## START PAGE EXTRACT

Tell About It!
Wow! Did you see that! The recent solar eclipse became a collective, communal experience in which even reporters covering the event seemed to be fully caught up in awe and wonder and were at a loss for words to adequately describe what they were seeing and feeling. Yet they and we (whether we were standing in the umbra or seeing it remotely) found it something we were almost compelled to share and speak about with one another, as best we could. Astonishment begs to be told!
If you watched the eclipse in any fashion, what is the story of your experience? What feelings, senses, shifts in perspectives, or thoughts came to you, and how might you have shared it?
As humans we are naturally story tellers. Much of conversation is composed of telling someone else what we saw, experienced, discovered, or came to understand. When something unique, novel, or significant happens to us, we naturally want to share it with someone else. The experience is enlivened, expands, and deepens in the telling. Even rather ordinary experiences are enhanced in the telling and have the capacity to evoke resonances in others and strengthen our connection with those with whom we are sharing.
So, when Mary Oliver [fn] urges us in her poem to “tell about it” — “it” being that which has astonished us as we have paid attention — she is leading us toward the outcomes of this contemplative practice: we deepen the experience, take a more humble stance, and find community all at the same time!
What have you noticed opening up when you have shared something “astonishing” with someone else, whether this eclipse or some other experience?
Yet I must confess that of the three movements Oliver encourages, I find “tell about it” to be the hardest. I tend to process inwardly, to incorporate as I can what I discover, and move on without the “telling.” To “tell about it” is also to be vulnerable to how my listeners will respond; being vulnerable is — well, vulnerable! — and depending on the story I sometimes find it easier to avoid this. Story telling takes some courage; but it is a gift to one’s hearers, who may find themselves stirred to life by what your story evokes in them. That’s what happened to me as a hearer of the stories of the eclipse I listened to on the news in real time. I wonder how story telling is for you?

## END PAGE EXTRACT
## START DATA EXCERPT

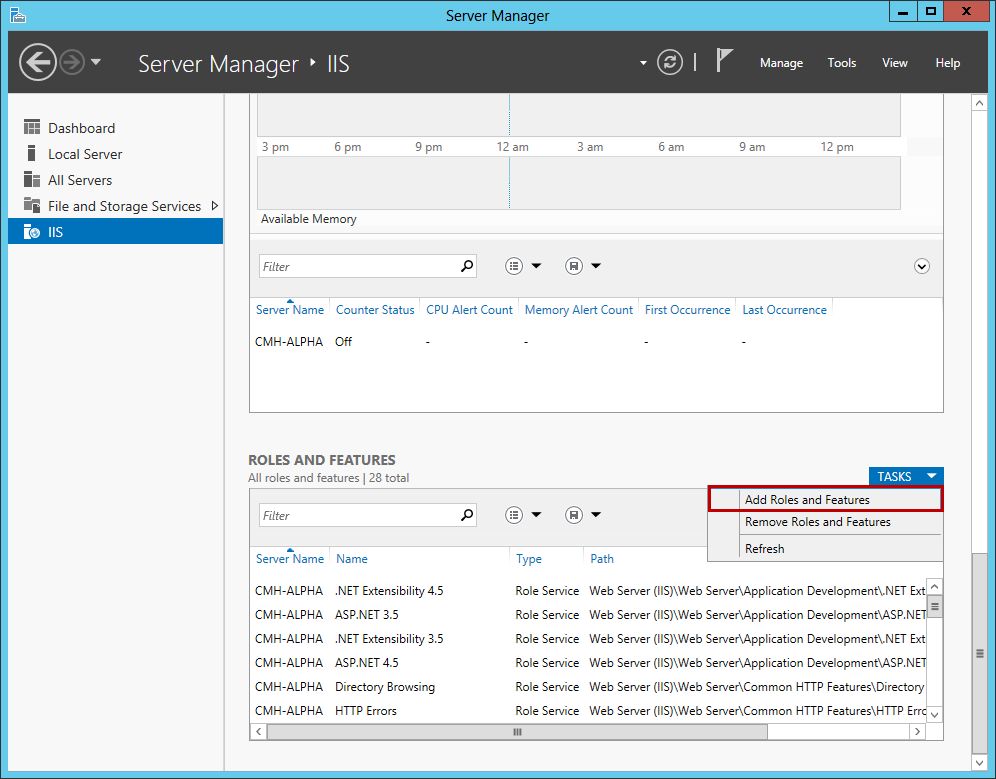This screenshot has width=996, height=779.
Task: Choose Remove Roles and Features
Action: (816, 522)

## END DATA EXCERPT

▶ [TASK INSTRUCTIONS] Please rewrite the stretch of the eclipse reflection from "If you watched" through "have shared it?", swapping "feelings" for "emotions".

▶ [SOLUTION FOR THIS PROBLEM]
If you watched the eclipse in any fashion, what is the story of your experience? What emotions, senses, shifts in perspectives, or thoughts came to you, and how might you have shared it?